→ **Aufgabenstellung**
Übertrage die Zeilen, beginnend mit der Zeile mit „Given: Enable the Random seed checkbox“ und weiter bis einschließlich der Zeile mit „Action: point(268,181)“, in eine Markdown-Tabelle mit den Spalten „Nr“ und „Inhalt“. Leerzeilen lässt du dabei weg.

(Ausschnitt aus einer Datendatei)
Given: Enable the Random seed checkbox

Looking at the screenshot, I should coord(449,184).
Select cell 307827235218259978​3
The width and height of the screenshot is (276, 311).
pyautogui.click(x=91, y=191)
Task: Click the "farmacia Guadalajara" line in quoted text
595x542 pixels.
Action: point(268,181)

* * *

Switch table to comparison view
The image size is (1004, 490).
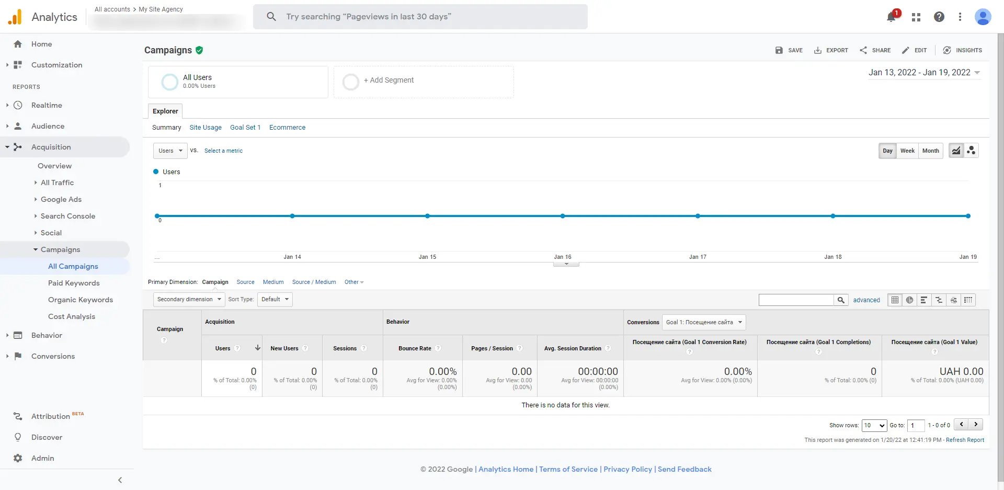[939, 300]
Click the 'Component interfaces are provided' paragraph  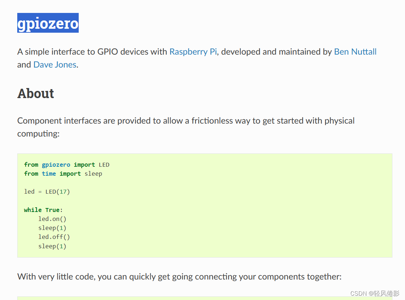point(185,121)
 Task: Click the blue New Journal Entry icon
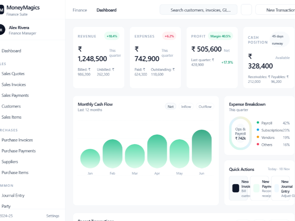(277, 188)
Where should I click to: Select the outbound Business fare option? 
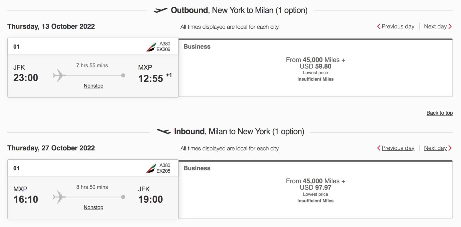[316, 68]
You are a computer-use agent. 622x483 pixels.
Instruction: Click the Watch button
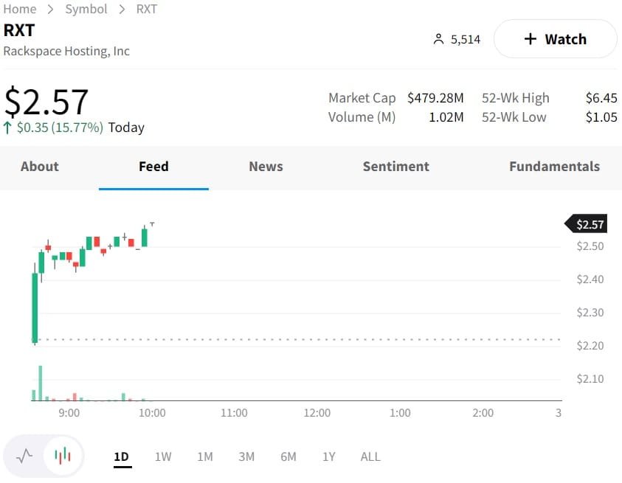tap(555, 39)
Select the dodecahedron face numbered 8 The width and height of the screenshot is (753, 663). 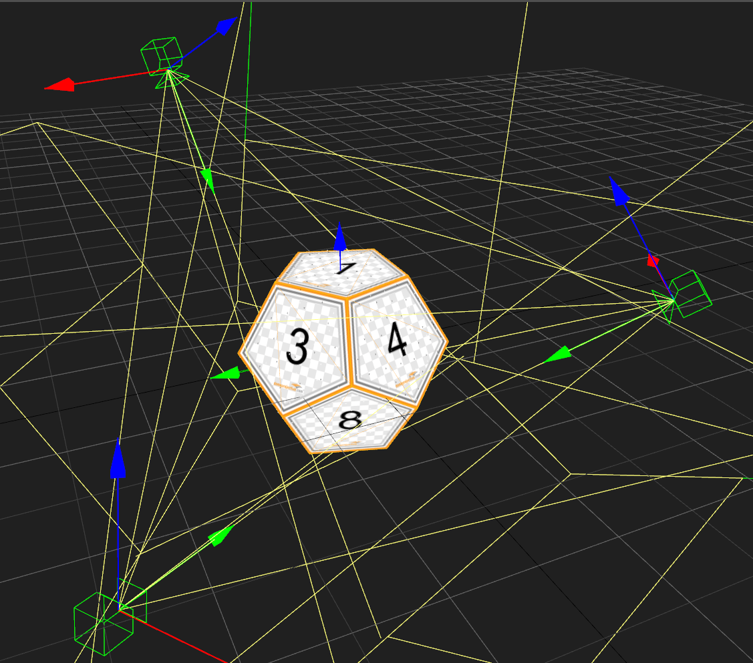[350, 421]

→ **Richtige Lösung**
| Nr | Inhalt |
|---|---|
| 1 | Given: Enable the Random seed checkbox |
| 2 | Looking at the screenshot, I should coord(449,184). |
| 3 | Select cell 307827235218259978​3 |
| 4 | The width and height of the screenshot is (276, 311). |
| 5 | pyautogui.click(x=91, y=191) |
| 6 | Task: Click the "farmacia Guadalajara" line in quoted text |
| 7 | 595x542 pixels. |
| 8 | Action: point(268,181) |